**Supplied records:**

═══

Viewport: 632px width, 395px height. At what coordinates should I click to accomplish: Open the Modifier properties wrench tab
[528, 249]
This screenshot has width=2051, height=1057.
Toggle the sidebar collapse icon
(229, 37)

═══

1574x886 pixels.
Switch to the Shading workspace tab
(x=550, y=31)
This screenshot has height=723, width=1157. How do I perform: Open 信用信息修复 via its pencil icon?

═══

**About this exercise:** I need every line of the material that includes "screenshot", so please copy them out.

**Response to the task:**
This screenshot has width=2051, height=1057.
This screenshot has height=723, width=1157. How do I perform: Open 信用信息修复 via its pencil icon?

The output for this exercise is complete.